Tip #5: Keep your library clean (so it stays useful)
A Material Library can be your best friend… or the “random settings pile.” Here’s how to keep it organized.
Use a naming template you can stick to
Material + Thickness + Operation + Goal
Examples:
- “Birch Ply 3mm – Cut – Clean Edge”
- “Cast Acrylic 1/8 – Engrave – Frosted Mark”
- “MDF 6mm – Cut – 2 Pass”
- “Leather – Engrave – Dark Mark”
Avoid names like:
- “wood test 2”
- “acrylic maybe”
Future-you will not understand what that means. Future-you is also tired.

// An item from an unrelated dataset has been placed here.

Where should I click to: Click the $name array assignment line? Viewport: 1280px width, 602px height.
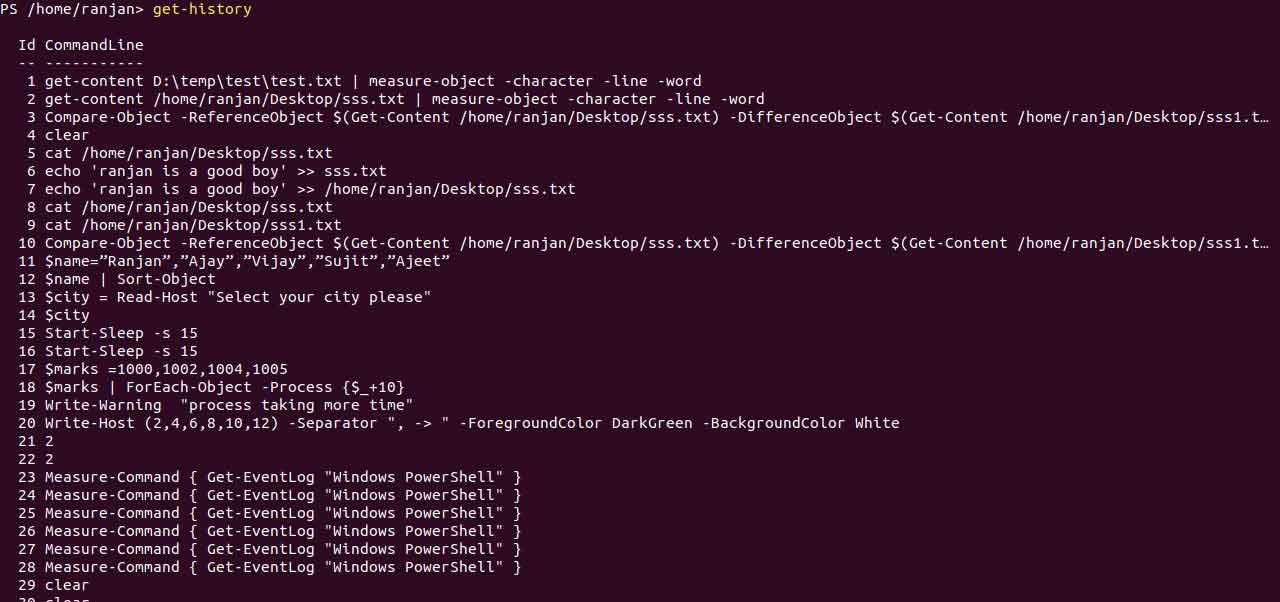[247, 261]
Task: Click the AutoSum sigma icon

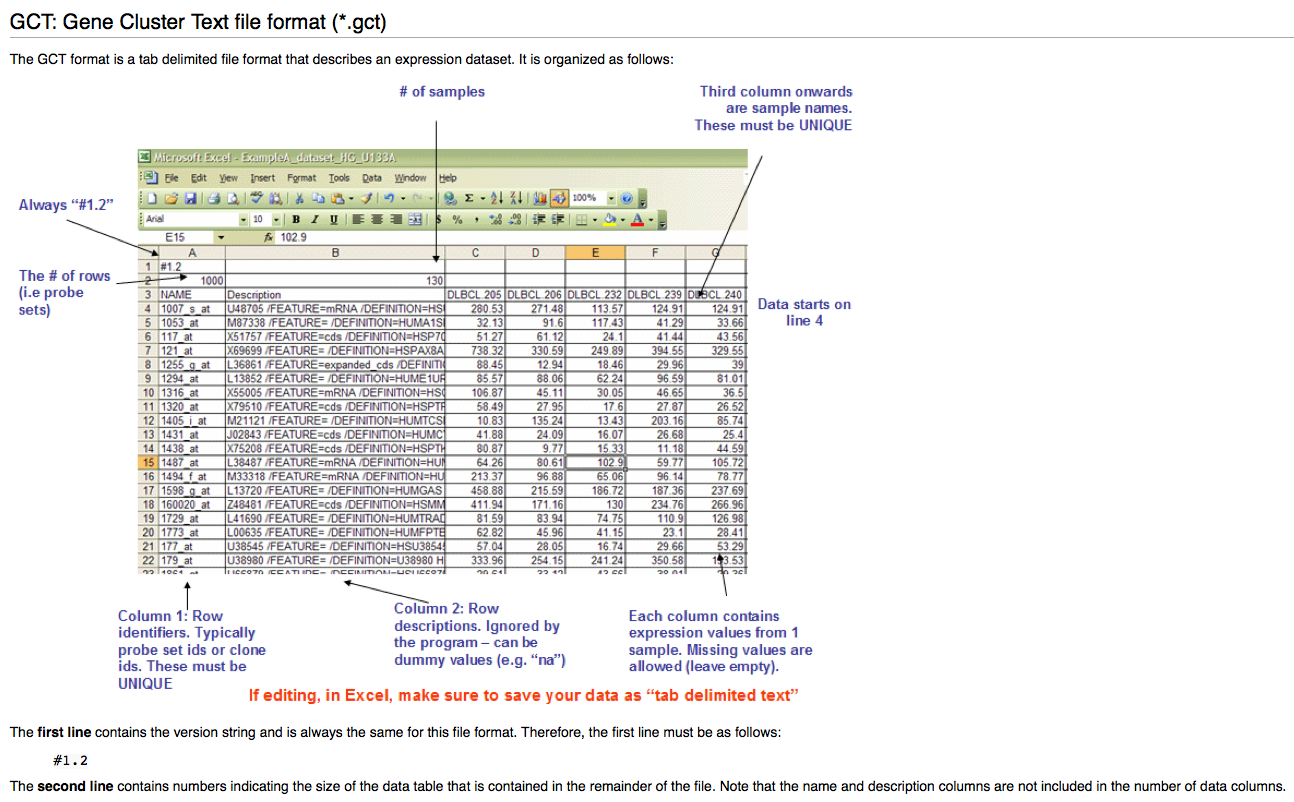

Notes you’ll thank yourself for later
Good notes include:
- Masking: yes/no
- Air assist: low/high
- Passes
- Focus height or focus tricks
- Material prep (leave paper on acrylic, wipe wood, etc.)
Duplicate, delete, and “Save As”
Inside the Material Library you can:
- Edit an entry (settings + details)
- Duplicate an entry (great for variations)
- Delete old entries you don’t trust
You can also create multiple libraries if needed:
- Different machines
- Different lenses
- Different workflows (example: “Production” vs “Experimenting”)
To duplicate the entire library:
- Load your current library
- Click Save As
- Give it a new name
Quick troubleshooting (because it happens)
My library isn’t showing.
Go to Window → Library.
Assign didn’t change anything.
Make sure the correct layer is selected before clicking Assign.
My project changed after I updated the library.
That layer was Linked, so it updated on purpose.
I can’t find my library file.
Use a consistent save folder and name it after your machine.
Starter goal: build your first 10 entries
Don’t try to save everything in one day. Start with what you actually use.
A simple goal:
5 materials × (engrave + cut) = 10 entries
Great starting materials:
- Birch plywood
- MDF
- Cast acrylic
- Leather (engrave, and cut if you do it)
- Cardstock (score/cut)
Wrap-up: do this next
If you want immediate payoff:
- Create a library for your current laser device.
- Add two entries for your most-used material: one engrave, one cut.
- Name entries clearly using the template.
- Use Assign for quick one-offs and Link for repeat products.